§ **Material shown**
-------

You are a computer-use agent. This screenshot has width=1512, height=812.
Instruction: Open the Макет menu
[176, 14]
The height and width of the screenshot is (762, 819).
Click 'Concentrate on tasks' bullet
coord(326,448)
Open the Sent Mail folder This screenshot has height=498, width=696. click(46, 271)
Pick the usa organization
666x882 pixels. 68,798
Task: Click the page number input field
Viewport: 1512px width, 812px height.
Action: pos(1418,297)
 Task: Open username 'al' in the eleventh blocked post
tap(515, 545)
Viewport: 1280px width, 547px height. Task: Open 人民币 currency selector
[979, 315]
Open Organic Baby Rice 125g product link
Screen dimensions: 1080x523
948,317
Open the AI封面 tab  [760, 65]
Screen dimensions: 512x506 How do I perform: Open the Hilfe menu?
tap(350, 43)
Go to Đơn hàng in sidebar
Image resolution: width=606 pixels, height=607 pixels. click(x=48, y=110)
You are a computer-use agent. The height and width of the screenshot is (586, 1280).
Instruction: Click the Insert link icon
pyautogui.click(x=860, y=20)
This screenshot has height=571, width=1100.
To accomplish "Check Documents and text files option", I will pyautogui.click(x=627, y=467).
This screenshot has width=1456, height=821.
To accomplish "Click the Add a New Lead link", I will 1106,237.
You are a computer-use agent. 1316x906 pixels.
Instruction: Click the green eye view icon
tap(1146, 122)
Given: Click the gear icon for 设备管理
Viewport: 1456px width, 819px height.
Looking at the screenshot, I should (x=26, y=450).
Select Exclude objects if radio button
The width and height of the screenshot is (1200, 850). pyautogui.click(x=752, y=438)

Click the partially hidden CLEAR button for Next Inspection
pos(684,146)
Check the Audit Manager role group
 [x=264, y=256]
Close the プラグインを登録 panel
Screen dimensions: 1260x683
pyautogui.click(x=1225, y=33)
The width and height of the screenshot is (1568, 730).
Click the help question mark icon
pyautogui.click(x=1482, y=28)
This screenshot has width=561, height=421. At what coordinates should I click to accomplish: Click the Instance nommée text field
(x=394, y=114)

-------

§ **What to work on**
Keep every word the same. Retype all the material.

§ **Response below**
You are a computer-use agent. This screenshot has width=1512, height=812.
Instruction: Open the Макет menu
[176, 14]
The height and width of the screenshot is (762, 819).
Click 'Concentrate on tasks' bullet
coord(326,448)
Open the Sent Mail folder This screenshot has height=498, width=696. click(46, 271)
Pick the usa organization
666x882 pixels. 68,798
Task: Click the page number input field
Viewport: 1512px width, 812px height.
Action: pos(1418,297)
 Task: Open username 'al' in the eleventh blocked post
tap(515, 545)
Viewport: 1280px width, 547px height. Task: Open 人民币 currency selector
[979, 315]
Open Organic Baby Rice 125g product link
Screen dimensions: 1080x523
948,317
Open the AI封面 tab  [760, 65]
Screen dimensions: 512x506 How do I perform: Open the Hilfe menu?
tap(350, 43)
Go to Đơn hàng in sidebar
Image resolution: width=606 pixels, height=607 pixels. click(x=48, y=110)
You are a computer-use agent. The height and width of the screenshot is (586, 1280).
Instruction: Click the Insert link icon
pyautogui.click(x=860, y=20)
This screenshot has height=571, width=1100.
To accomplish "Check Documents and text files option", I will pyautogui.click(x=627, y=467).
This screenshot has width=1456, height=821.
To accomplish "Click the Add a New Lead link", I will 1106,237.
You are a computer-use agent. 1316x906 pixels.
Instruction: Click the green eye view icon
tap(1146, 122)
Given: Click the gear icon for 设备管理
Viewport: 1456px width, 819px height.
Looking at the screenshot, I should (x=26, y=450).
Select Exclude objects if radio button
The width and height of the screenshot is (1200, 850). pyautogui.click(x=752, y=438)

Click the partially hidden CLEAR button for Next Inspection
pos(684,146)
Check the Audit Manager role group
 [x=264, y=256]
Close the プラグインを登録 panel
Screen dimensions: 1260x683
pyautogui.click(x=1225, y=33)
The width and height of the screenshot is (1568, 730).
Click the help question mark icon
pyautogui.click(x=1482, y=28)
This screenshot has width=561, height=421. At what coordinates should I click to accomplish: Click the Instance nommée text field
(x=394, y=114)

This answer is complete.